- [Exercise tasks]:
1. According to the photography newsletter, what percentage of the street photography entries in the contest judged last year used the golden hour as an aesthetic crutch?
2. List every item that the photography newsletter places under its "DON'TS" heading.
3. From the photography newsletter, quote the stretch from "Sad young women" through "least be smiling?".

- [Text to read]:
** Start **

Welcome to In the Flash, a reader-supported publication about intent and creativity in photography
In last week’s newsletter, I shared how David Lynch and his TV series, Twin Peaks, inspired me to rethink the idea of photography rules. The trick is to have your own guidelines instead of following what the art world tells you. I tried to put aside everything that was fed to me, whether in art school or by the media around me, and devise a personal list of photography Do’s and Don’ts. All of these are subject to continuous change.
PHOTOGRAPHY DO’S AND DON’TS
DON’TS
Golden Hour — Also known as the magic hour, with the magic of turning photos into treacly postcards. In a photo contest I judged last year, 70% of the street photography entries used the golden hour as an aesthetic crutch. It was a dull sea of deep orange.
"Celebrating" as a descriptive term — Celebration fatigue is real. Artist statements and photography reviews overuse the term with the fervor of Socialist Realism propaganda campaigns. It has become a blanket statement to demonstrate morality, justify nudity, and validate mediocre photos. Photography is most powerful when it questions, probes, analyses, investigates, and even offends. Celebrating should be confined to a family album, where it belongs.
Sad young women on beds — That’s a tough one because young women look great sitting forlorn on their beds. Often, there is nowhere to pose the subject other than in their bedroom, especially if it’s a rat-sized NYC studio. As a result, this has become a trope with an illusion of introspection. But if a photographer does need to photograph a woman on her bed, maybe she could at least be smiling?
Cinematic — Accidentally Gregory Crewdson. He spoiled it for everyone with cinematic tableaus that look like orphaned movie stills. Since then, every art student and their grandmother have emulated the aesthetic (me included), by posing unhappy people in dramatic lighting with a hope that it reflects a bigger meaning (it usually doesn’t). Cinematic should be a flavor, not the main course. If all a photo does is look like a still from a film, I just want to see the movie.
Artsy artist statements — Many artist statements exhibit the subtle art of using an overabundance of words to mean absolutely nothing. Dualities are a popular device used to cower the viewer into giving the work significance — space and non-space, the conscious and subconscious, exterior and interior, hyper-reality and non-reality, object and non-object. My mind sinks into both stupor and non-stupor as it struggles to decipher and un-decipher the meaning and non-meaning of such artspeak.
B&W photography — B&W will not make photos “artistic, classic, or timeless.” That’s a misconception derived from venerating classic photography books. Photos that aspire to be nostalgic from the get-go will age badly. It makes no sense that the current moment is made to look like the same historic image we are so giddy to colorize. There are a handful of contemporary photographers who use B&W brilliantly (Philip Montgomery, Matt Black, Paolo Pellegrin, to name a few). For the rest of us, proceed with extreme caution.

** End **

- [Rows]:
** Start **

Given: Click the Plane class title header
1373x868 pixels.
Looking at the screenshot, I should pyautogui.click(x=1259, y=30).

** End **
** Start **

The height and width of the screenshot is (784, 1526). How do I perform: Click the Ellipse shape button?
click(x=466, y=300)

** End **

- [Solutions by task]:
1. 70%

2.
- Golden Hour
- "Celebrating" as a descriptive term
- Sad young women on beds
- Cinematic
- Artsy artist statements
- B&W photography

3.
Sad young women on beds — That’s a tough one because young women look great sitting forlorn on their beds. Often, there is nowhere to pose the subject other than in their bedroom, especially if it’s a rat-sized NYC studio. As a result, this has become a trope with an illusion of introspection. But if a photographer does need to photograph a woman on her bed, maybe she could at least be smiling?